Jahrhunderte hindurch verkannt und in Vergessenheit geraten wurde erst in den letzten Jahrzehnten die Fülle seiner Schätze wieder hervorgebracht: Die Rede ist von Bischof Ambrosius von Mailand. Herr Ambrosius Roland Straka, Augustinerchorherr aus dem Stift Herzogenburg befasste sich im zweiten Teil der Vorlesungsreihe "Die Gottesfrage des heutigen Menschen" in der Phil.-Theol. Hochschule der Diözese St. Pölten mit der Person des Theologen aus dem 4. Jahrhundert. In der Literatur wurden ihm oft große Lücken theologischen Wissens vorgeworfen. Dennoch: Der große Kirchenlehrer Augustinus beorderte Schriften von Ambrosius, erwähnte dessen Namen in seinen Schriften 400mal und bezeichnet den Mailänder Bischof 33 Jahre nach dessen Tod als "seinen Lehrer", erläuterte Straka.

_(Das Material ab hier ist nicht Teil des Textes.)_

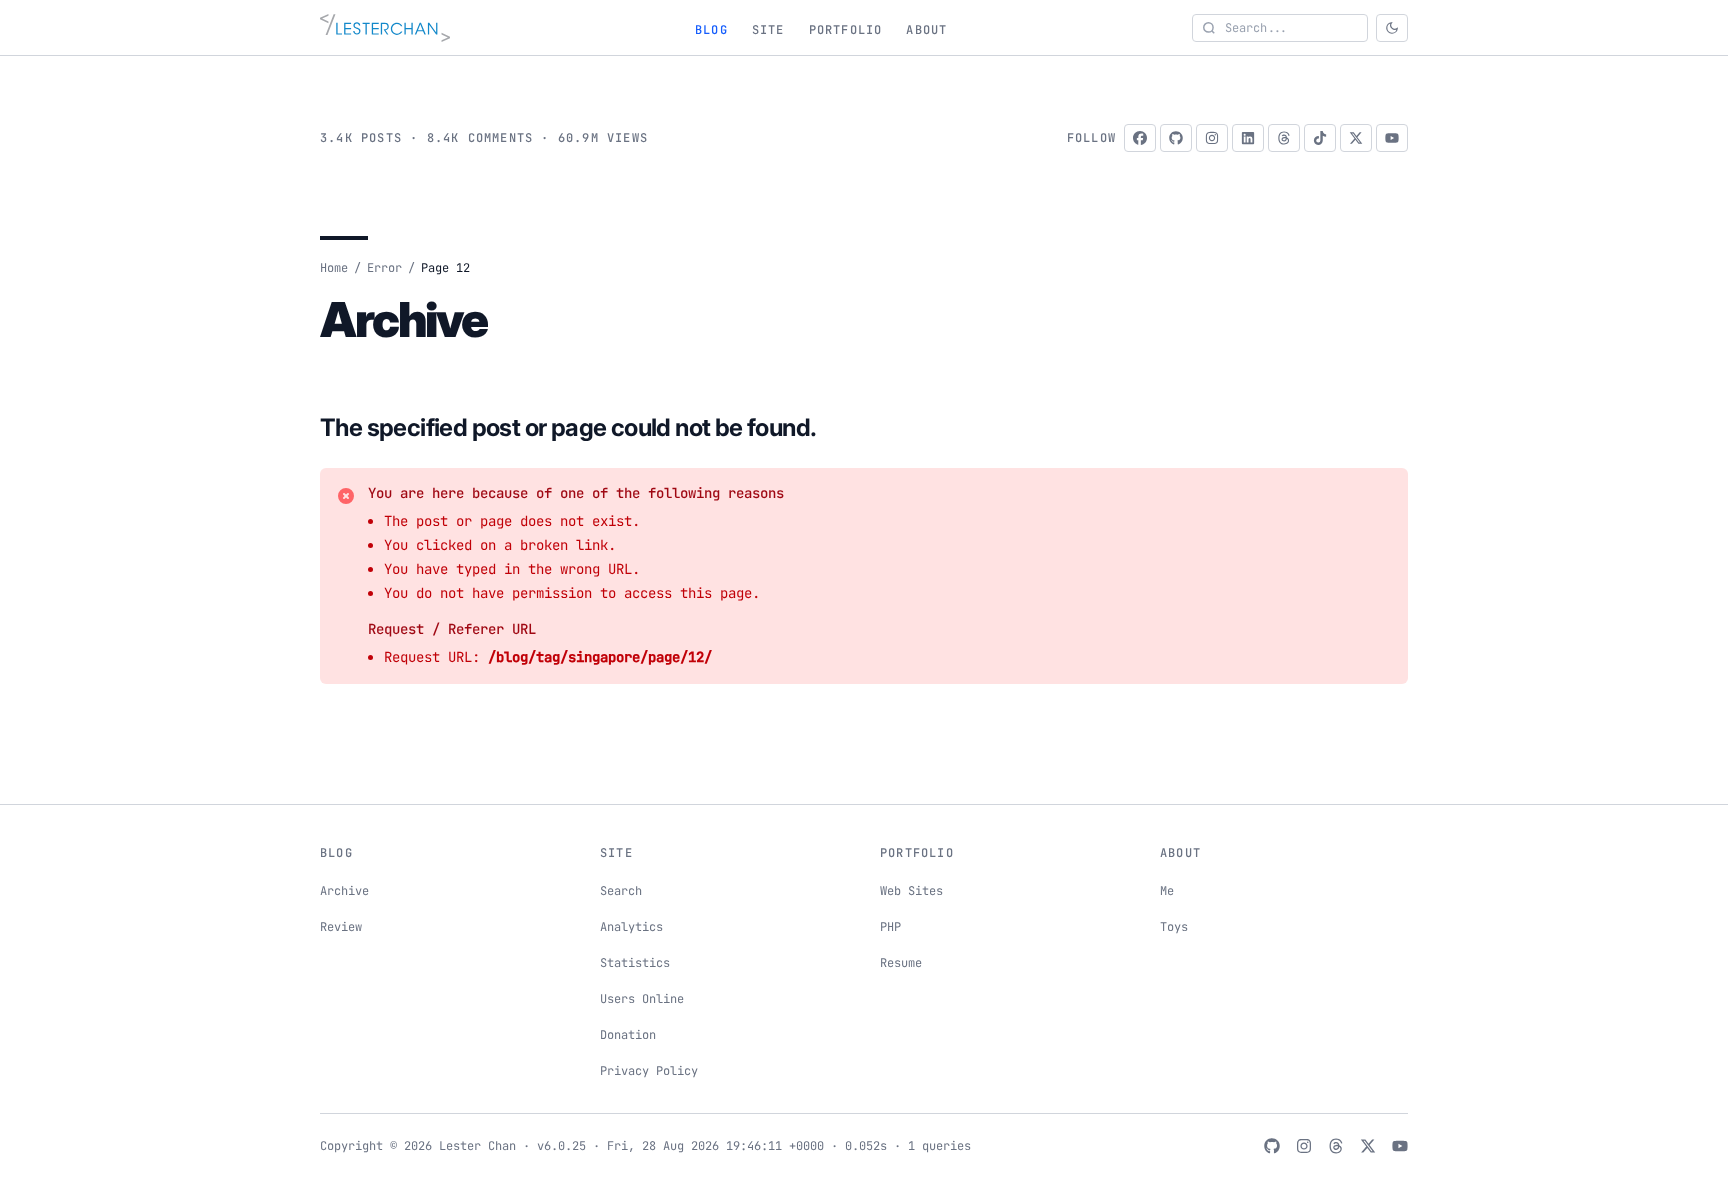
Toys (1174, 927)
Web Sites (911, 891)
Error (384, 268)
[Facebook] (1140, 138)
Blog (711, 30)
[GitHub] (1176, 138)
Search (621, 891)
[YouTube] (1392, 138)
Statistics (635, 963)
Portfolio (846, 30)
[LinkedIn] (1248, 138)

Es waren sein guter Ruf als Präfekt von Mailand und vielleicht die Tatsache, dass in Kaiser Valentinian als Schlichter in den Streitigkeiten um die Neubesetzung des Bischofsstuhls von Mailand einsetzte, warum die Gläubigen Ambrosius unbedingt als Bischof sehen wollten. Kaum getauft wurde der gut gebildete Jurist und Rhetoriker zum Bischof geweiht. Da er vieles nachzuholen hatte, dürfte er die meiste Zeit mit dem Studium der Hl. Schriften verbracht haben, so Straka. Zu hinterfragen bleibe, wie er sein unglaubliches Schrifttum entfalten habe können.

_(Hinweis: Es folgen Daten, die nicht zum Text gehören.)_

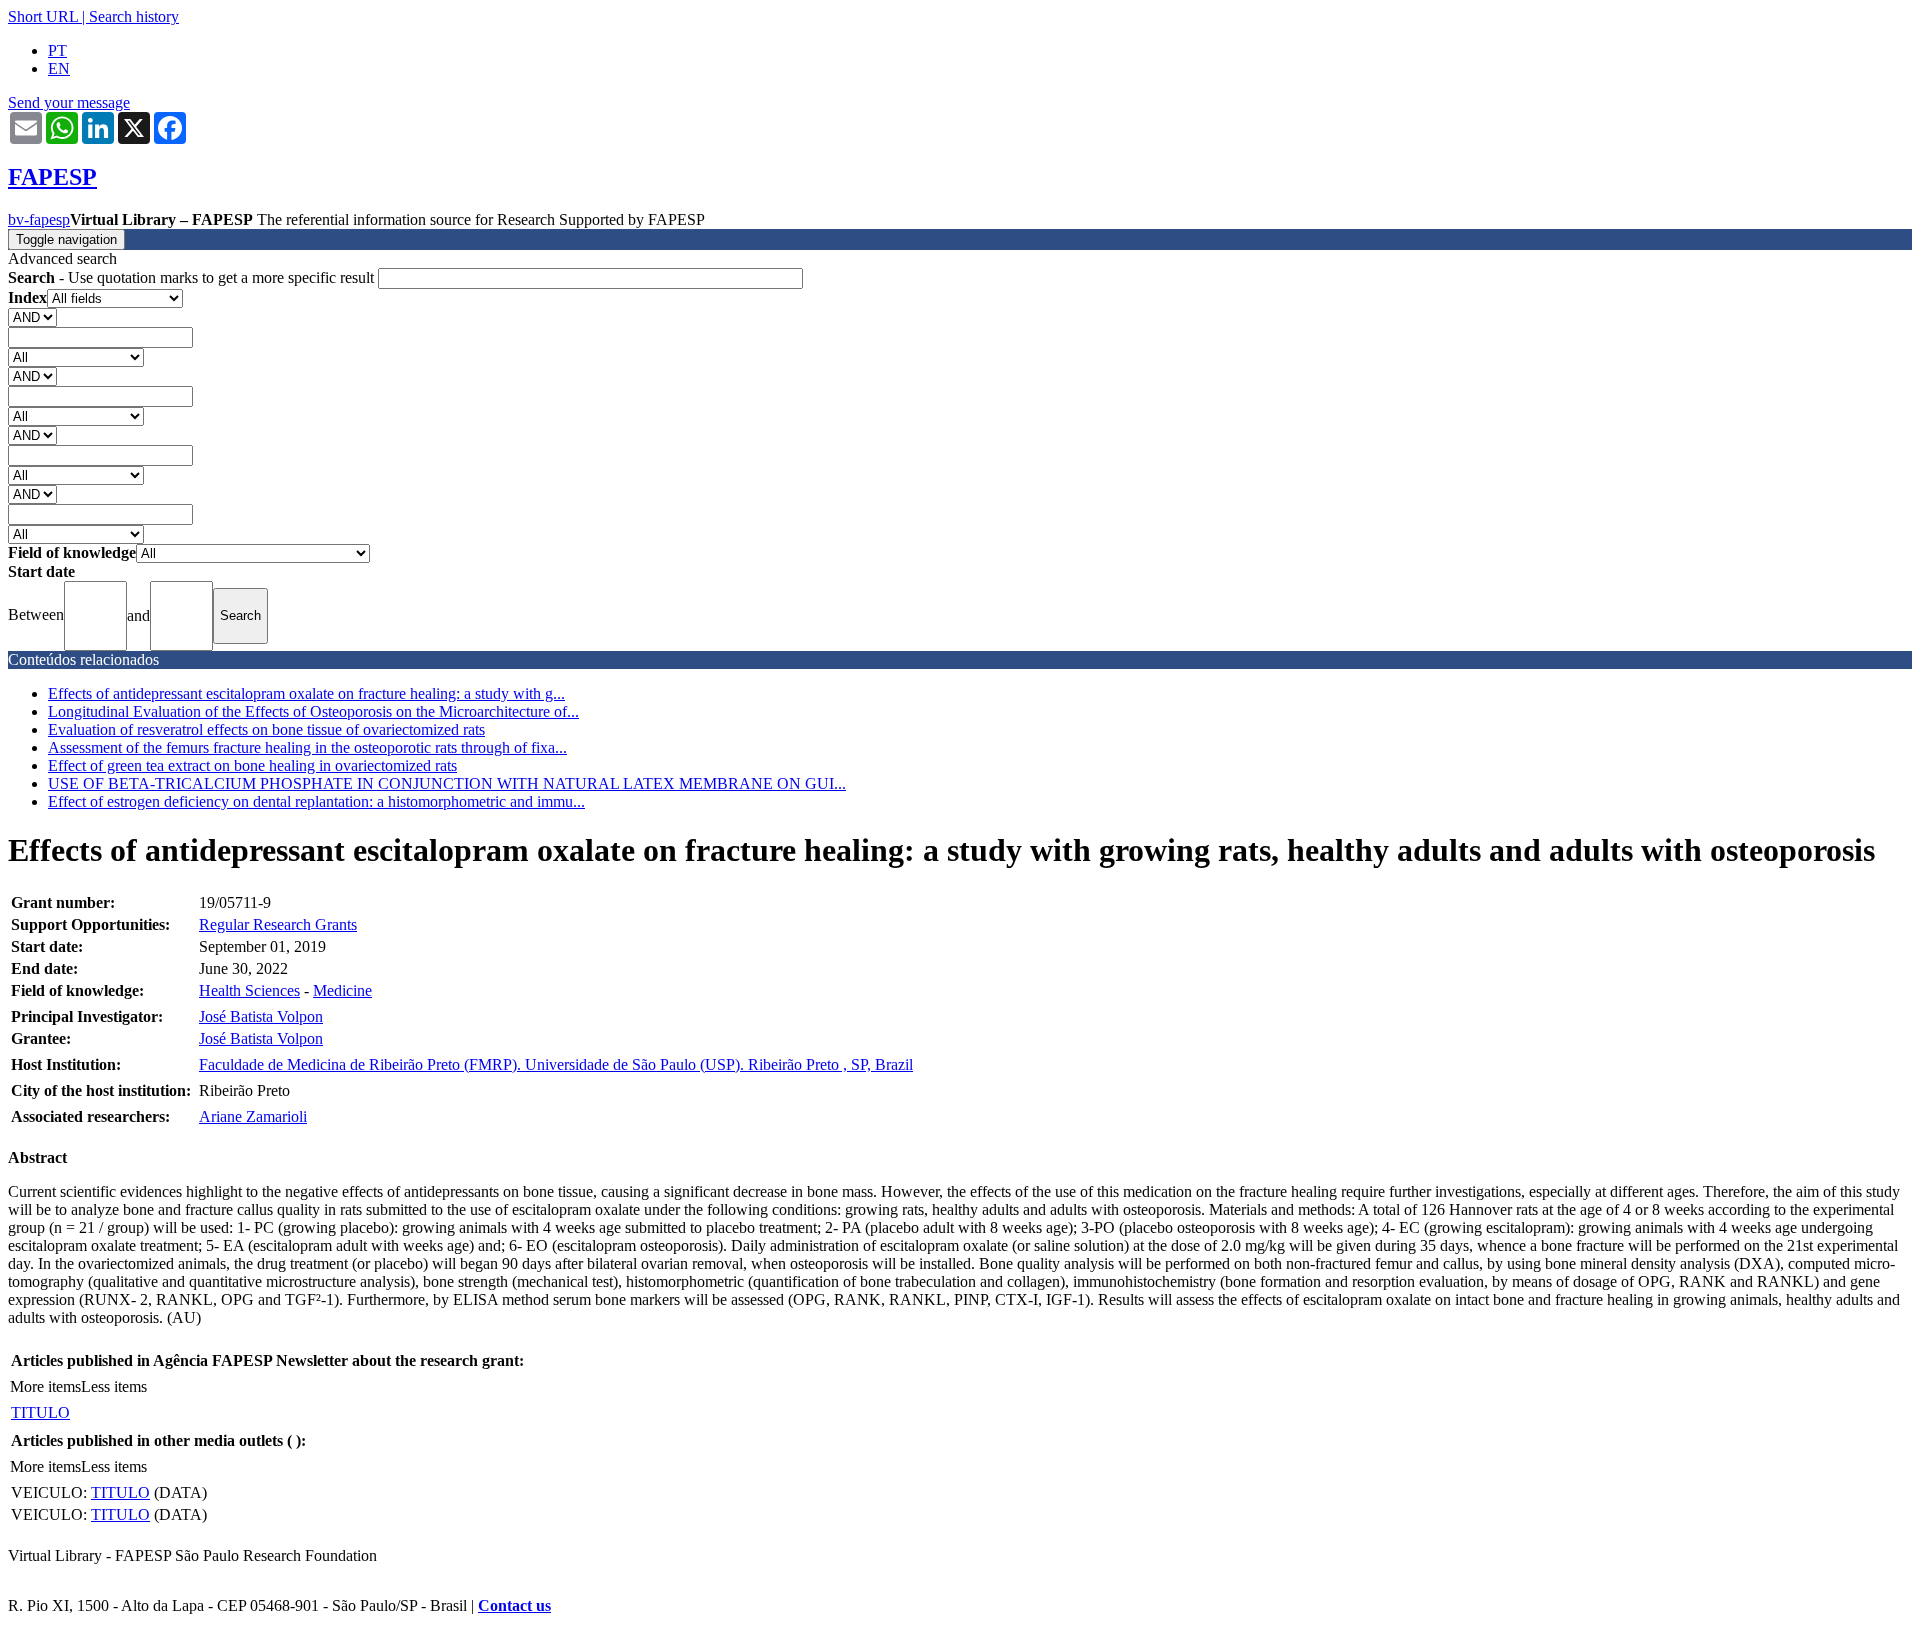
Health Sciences (249, 990)
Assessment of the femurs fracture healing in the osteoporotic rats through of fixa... (307, 747)
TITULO (40, 1412)
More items (45, 1386)
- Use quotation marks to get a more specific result (193, 277)
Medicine (342, 990)
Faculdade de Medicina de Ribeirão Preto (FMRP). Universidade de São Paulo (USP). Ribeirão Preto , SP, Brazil (556, 1064)
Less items (114, 1386)
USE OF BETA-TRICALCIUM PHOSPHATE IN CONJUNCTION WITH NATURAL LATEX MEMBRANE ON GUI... (447, 783)
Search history (134, 16)
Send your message (69, 102)
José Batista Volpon (261, 1016)
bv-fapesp (39, 219)
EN (59, 68)
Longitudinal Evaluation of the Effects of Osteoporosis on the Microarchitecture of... (313, 711)
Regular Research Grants (278, 924)
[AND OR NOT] (32, 316)
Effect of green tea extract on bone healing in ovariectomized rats (252, 765)
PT (57, 50)
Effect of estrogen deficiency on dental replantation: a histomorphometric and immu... (316, 801)
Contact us (514, 1605)
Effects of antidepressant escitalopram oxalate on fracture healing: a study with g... (306, 693)
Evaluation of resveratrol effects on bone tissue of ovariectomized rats (266, 729)
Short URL (43, 16)
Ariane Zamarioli (253, 1116)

Ambrosius war ein Verfechter der Trinitätslehre gegenüber Häretikern wie den Arianern die den Vater allein als Gott betrachteten und Verteidiger des Glaubensbekenntnisses, wie es im ökumenischen Konzil von Nicäa 325 festgelegt wurde. Immer wieder betonte er in seinen Briefen und Schriften die Anbetungswürdigkeit der drei göttlichen Personen. Für die soziale Frage seiner Zeit suchte Ambrosius nicht nur theoretische Antworten aus der Schrift, sondern drängte dazu, Jesus in diesem Bereich nachzufolgen. Ambrosius äußerte sich auch über die rechte Auffassung der Amtsträger der Kirche: Ein Priester wäre zunächst "ein Schweigender, um nicht aus sich, sondern aus dem, was Gottes ist zu reden."